■ OBJECTIVE ■
In the excerpted text, what pipeline pressures does the speaker say are being seen in the dry gas area?

■ EXCERPTED TEXT ■
********

Thanks, Pearce. So, you’ve got to remember the development of the dry gas area is a fairly new development and we are really the first do develop it in a big way. The situation you have, Pearce, is you have lots of new production coming on, at a very tight geographical area and these are very high pressure wells.
This is a very prolific region and so, you’ve got pipeline to have maximum operating pressures that they operate under and we’re seeing pressures of 1,100 to 1,300 psi which is pretty incredible pressure. So, in oil and gas, Pearce, as you know, compression is something that you bring on when it’s needed, but not before typically.
And so, we are at a point that it’s needed. And so, we’ve had plans for compression all along. Right now, we’re working on field lift or pad level compression. That should come on shortly. We’re also working on full field compression, which we’ll begin phasing in by year-end. So, it shouldn’t be an issue for 2017.
Just keep in mind this is ultimately an above the surface mechanical challenge. Again, it’s something that you deal with in every play. We have the plan. We’re phasing it in. And so, we are working through this very quickly which just shows, I think, our operational maturity.
And I think the fact that we’re still going to be within our guidance range for the year just indicates that we’re working through it very quickly and we’re on top of it.
Ty, would you add anything to that?.
No. I think you’ve covered it. No..
Okay..
Yeah..
Does that answer your question, Pearce?.
Yes, it does. Thank you. It’s very helpful. And then, my second question is just more of a follow-up to the prior questioner. So, it sounds like that based on the six-rig program for next year and assuming roughly $3 that your leverage metrics would not change, in fact could improve as you step out into 2018.
Is that a fair assessment?.
Yeah. I think – and, Pearce, it’s Aaron. I think what I’d say is where we stand today, we’re at 1.4 times leverage on an LTM basis. And we’ve talked about two to three times. So, we are comfortable with having that leverage tick up.
But basically, the plan that we’ve outlined puts us on the lower end of those workings over the long term, so we’re very comfortable with the six- to eight-rig program just depending on where the commodity price is..

********

■ DATASET SECTION ■

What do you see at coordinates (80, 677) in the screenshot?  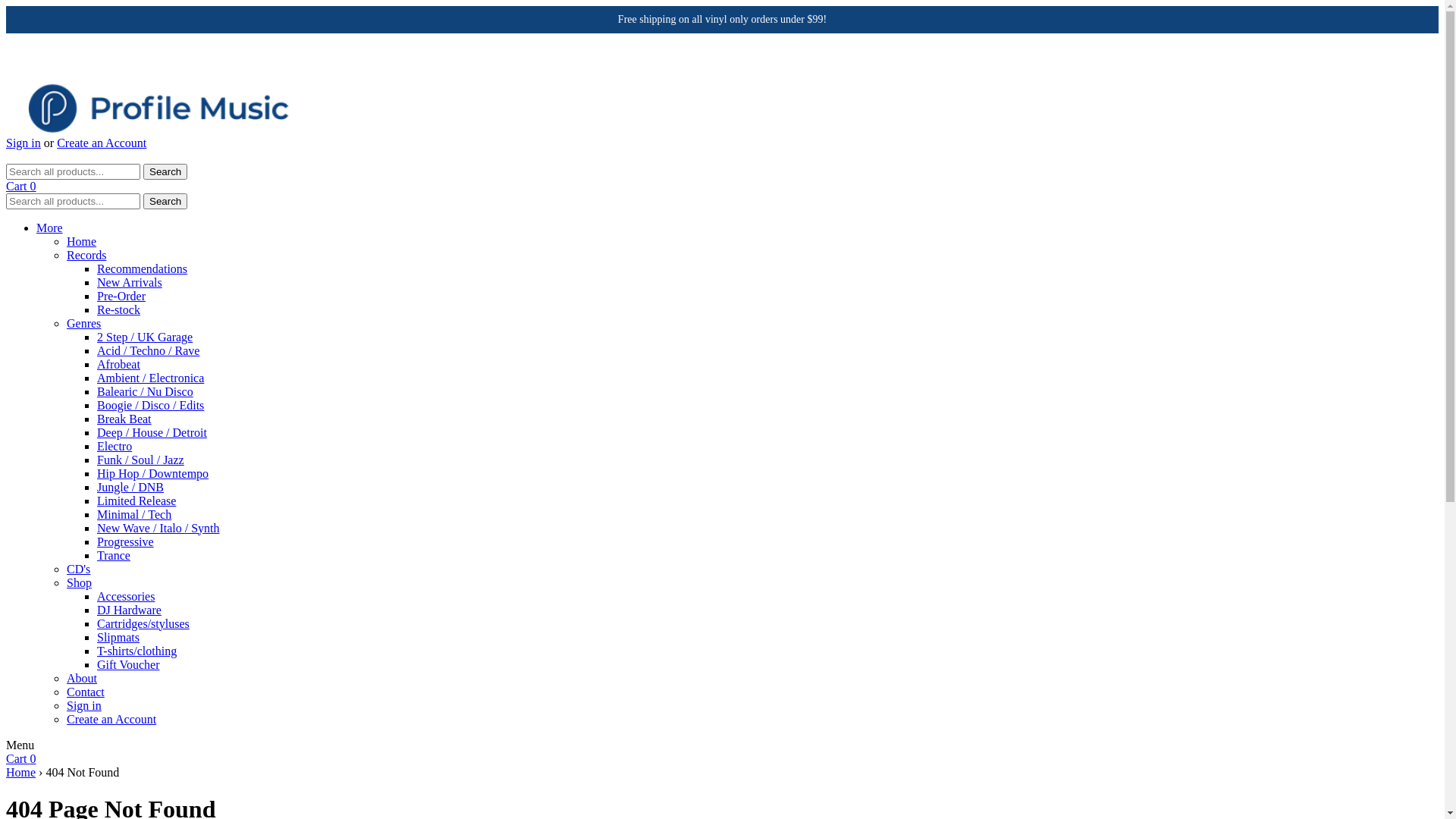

********

■ RESPONSE ■
1,100 to 1,300 psi.